Attacking and Protecting Public Data with Differential Privacy
Garfinkel, Simson L.
MetadataShow full item record
Publishing exact statistical data creates mathematical risks and vulnerabilities that have only recently been appreciated. In 2010, the U.S. Census Bureau collected information on more than 308 million residents and published more than 8 billion statistics. Last year a Census Bureau red team performed a simulated attack against this public dataset and was able to reconstruct all of confidential microdata used in these tabulations with very limited error. They matched 45% of these reconstructed records to commercial datasets acquired between 2009 and 2011. 38% of these matches were confirmed in the original 2010 confidential microdata. These rates represent vulnerability levels more than a thousand times higher than had been previously considered acceptable.
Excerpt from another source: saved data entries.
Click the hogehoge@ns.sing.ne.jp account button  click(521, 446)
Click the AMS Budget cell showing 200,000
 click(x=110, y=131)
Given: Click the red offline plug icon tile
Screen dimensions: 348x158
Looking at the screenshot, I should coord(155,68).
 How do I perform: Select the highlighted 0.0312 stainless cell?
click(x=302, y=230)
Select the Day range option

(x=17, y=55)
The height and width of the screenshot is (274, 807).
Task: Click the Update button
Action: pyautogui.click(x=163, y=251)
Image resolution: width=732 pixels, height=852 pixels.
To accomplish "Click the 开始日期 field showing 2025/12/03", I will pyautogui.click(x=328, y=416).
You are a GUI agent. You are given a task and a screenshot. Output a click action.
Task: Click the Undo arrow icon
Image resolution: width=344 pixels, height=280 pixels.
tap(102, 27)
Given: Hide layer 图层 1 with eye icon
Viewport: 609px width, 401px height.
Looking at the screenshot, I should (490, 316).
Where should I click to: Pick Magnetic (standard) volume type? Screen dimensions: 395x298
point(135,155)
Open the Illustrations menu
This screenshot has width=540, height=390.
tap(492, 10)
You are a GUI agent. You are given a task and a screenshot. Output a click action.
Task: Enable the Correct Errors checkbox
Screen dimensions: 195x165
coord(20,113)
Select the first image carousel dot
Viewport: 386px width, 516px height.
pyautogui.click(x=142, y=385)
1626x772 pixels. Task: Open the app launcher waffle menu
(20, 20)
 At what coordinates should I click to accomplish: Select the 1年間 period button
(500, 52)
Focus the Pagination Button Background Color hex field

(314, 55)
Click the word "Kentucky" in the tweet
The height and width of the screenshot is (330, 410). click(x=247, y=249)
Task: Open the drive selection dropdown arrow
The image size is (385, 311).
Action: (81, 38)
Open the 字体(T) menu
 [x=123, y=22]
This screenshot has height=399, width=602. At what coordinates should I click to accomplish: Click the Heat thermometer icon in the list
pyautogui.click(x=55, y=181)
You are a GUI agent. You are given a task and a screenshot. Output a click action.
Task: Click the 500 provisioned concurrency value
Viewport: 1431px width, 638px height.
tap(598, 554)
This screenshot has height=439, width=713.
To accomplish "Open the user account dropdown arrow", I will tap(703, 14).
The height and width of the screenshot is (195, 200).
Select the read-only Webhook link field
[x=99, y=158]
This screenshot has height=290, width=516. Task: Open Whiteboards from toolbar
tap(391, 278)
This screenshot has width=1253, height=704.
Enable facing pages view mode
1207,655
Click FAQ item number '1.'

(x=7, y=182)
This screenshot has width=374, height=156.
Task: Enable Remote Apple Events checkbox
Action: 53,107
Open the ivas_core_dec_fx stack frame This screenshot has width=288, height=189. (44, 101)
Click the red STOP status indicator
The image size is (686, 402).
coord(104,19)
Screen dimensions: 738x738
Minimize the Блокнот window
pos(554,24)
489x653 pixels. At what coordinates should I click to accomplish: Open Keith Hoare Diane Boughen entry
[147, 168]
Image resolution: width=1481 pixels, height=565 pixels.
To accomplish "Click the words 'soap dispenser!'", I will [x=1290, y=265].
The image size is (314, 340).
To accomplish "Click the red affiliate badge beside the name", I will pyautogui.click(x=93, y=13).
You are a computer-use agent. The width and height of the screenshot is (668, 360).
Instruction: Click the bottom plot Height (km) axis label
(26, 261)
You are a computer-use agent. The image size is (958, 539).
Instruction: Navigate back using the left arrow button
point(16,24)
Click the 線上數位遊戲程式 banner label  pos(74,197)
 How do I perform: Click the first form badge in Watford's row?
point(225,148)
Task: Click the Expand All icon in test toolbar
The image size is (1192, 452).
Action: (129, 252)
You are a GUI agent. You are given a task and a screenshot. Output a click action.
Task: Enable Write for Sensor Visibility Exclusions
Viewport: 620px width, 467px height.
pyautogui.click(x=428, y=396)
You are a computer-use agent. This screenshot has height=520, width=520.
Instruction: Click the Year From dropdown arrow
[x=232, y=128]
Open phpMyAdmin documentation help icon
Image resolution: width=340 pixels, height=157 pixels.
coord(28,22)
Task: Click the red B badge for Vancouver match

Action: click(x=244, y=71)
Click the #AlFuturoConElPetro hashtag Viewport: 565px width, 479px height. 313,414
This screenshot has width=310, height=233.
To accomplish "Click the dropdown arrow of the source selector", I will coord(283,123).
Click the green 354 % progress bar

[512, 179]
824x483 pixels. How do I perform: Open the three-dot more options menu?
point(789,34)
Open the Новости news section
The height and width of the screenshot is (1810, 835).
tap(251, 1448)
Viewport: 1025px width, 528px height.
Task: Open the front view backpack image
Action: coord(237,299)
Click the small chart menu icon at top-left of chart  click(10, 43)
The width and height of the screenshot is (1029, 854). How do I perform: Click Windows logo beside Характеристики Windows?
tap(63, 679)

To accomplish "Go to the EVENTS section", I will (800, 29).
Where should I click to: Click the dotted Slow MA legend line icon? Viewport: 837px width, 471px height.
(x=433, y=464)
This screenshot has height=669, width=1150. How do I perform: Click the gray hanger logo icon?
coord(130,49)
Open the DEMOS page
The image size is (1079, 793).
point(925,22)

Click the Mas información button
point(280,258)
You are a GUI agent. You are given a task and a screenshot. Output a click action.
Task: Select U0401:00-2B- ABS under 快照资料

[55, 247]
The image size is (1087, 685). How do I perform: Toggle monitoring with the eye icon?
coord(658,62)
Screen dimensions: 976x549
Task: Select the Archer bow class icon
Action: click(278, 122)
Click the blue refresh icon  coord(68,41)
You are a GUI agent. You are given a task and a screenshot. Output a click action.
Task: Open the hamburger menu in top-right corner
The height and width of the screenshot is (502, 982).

As a result of this internal test, the Census Bureau has adopted a new privacy protection methodology called differential privacy to protect the data publications of the 2020 Census. Differential privacy is based on systematically adding statistical "noise" to data products prior to publication. By carefully controlling the method by which the noise is added, and through the use of advanced post-processing, the Census Bureau is able to ensure the analytical validity of its statistical publications while protecting the underlying confidential data on which those publications are based. It is hypothesized that similar approaches could be used to protect other kinds of data products that must be shared outside of a trusted community, such as statistical models and cyber threat intelligence.